- _SELECTED PASSAGE_:
In the shadow of the Triborough Bridge – linking Queens, Manhattan and the Bronx – sits an old-world Italian restaurant. Rick Corbisiero was a bond trader who married Loraine Collins. His grandfather opened Riccardo’s by the Bridge in 1951, having left Naples as a teenager in 1923.

That makes the great-grandson American, Italian, English and Irish all rolled into one bundle of scrummaging muscle.

“My mum was born in England but both her parents are from Dublin. My grandmother Elizabeth is from Ringsend, my grandfather Cyril is from Sandymount.”

Raised in the shadow of Lansdowne Road stadium, Bob Casey got wind of this sitting in the London Irish changing room. It was 2009 and Declan Kidney was about to end Casey’s nine years in exile (the last victim of Twickenham in 2000). The giant Kildare lock came home whispering about a 20-year-old uncut gem.

“I had lots of choices of who I could have played for internationally,” says Corbisiero, who was four when he moved from New York to London. “The United States came knocking very early and in ’09 Declan Kidney offered me an Ireland cap on the tour of North America. That was a tough decision. My dad wanted me to take it. ‘England are only offering the Saxons squad,’ he said. Italy had also come calling and, despite the pathway in Ireland looking like it would be quicker, I chose to stay and fight.

- _DATASET SECTION_:
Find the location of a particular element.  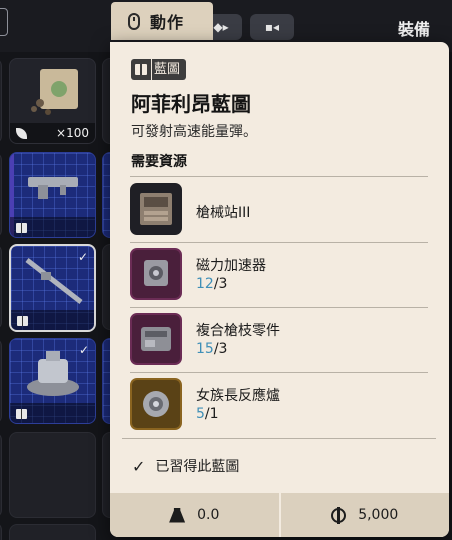

search-box-edge is located at coordinates (4, 22). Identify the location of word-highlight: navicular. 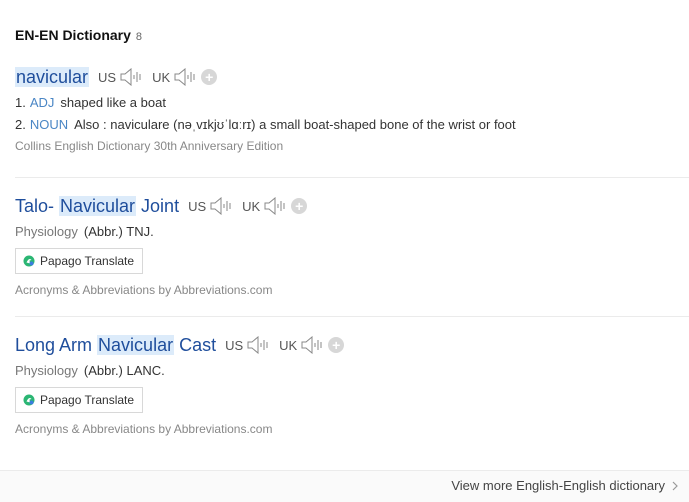
(52, 76).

- _YOUR TASKS_:
a) In two sentences, summarize the passage on Corbisiero's family background and choice of international team.
b) Pick up the profile of Corbisiero after its last sentence and continue it.

- _RESULTS_:
a) Corbisiero, whose great-grandfather left Naples and opened Riccardo's by the Bridge in New York in 1951, and whose mother was born in England to Dublin parents, is American, Italian, English and Irish. After moving from New York to London at four, he drew interest from the United States, Italy and Ireland, and although his father wanted him to take Declan Kidney's 2009 offer of an Ireland cap, he chose to stay and fight.

b)
“It was always my dream as a kid to play for England at Twickenham. I watched the 2003 team win the World Cup. Those guys were my heroes. I wanted to be like Phil Vickery, Jason Leonard, Andrew Sheridan.

“As much as it would have been an honour to play for Ireland, in my mind, it would have been a little like giving up, a shortcut to international rugby. The pathway I had always been on was right in front of me. I didn’t want to take a detour somewhere else.”

Scrum II

Still pouring down on 22 minutes, when Eoin Reddan boots the ball out of an utterly dominant England scrum, Farrell makes it 6-3.

“I was already getting the better of Mike Ross. We were coming for them. The dominance was already there. With every scrum I felt an edge, we were in the ascendancy when Mike went off with a neck spasm or something . . .”

Scrum III

Ross is bent over in agony after a ferocious 34th-minute England shove. Within two back-pedalling phases Gordon D’Arcy is pinged for killing ball. Farrell makes it 9-3.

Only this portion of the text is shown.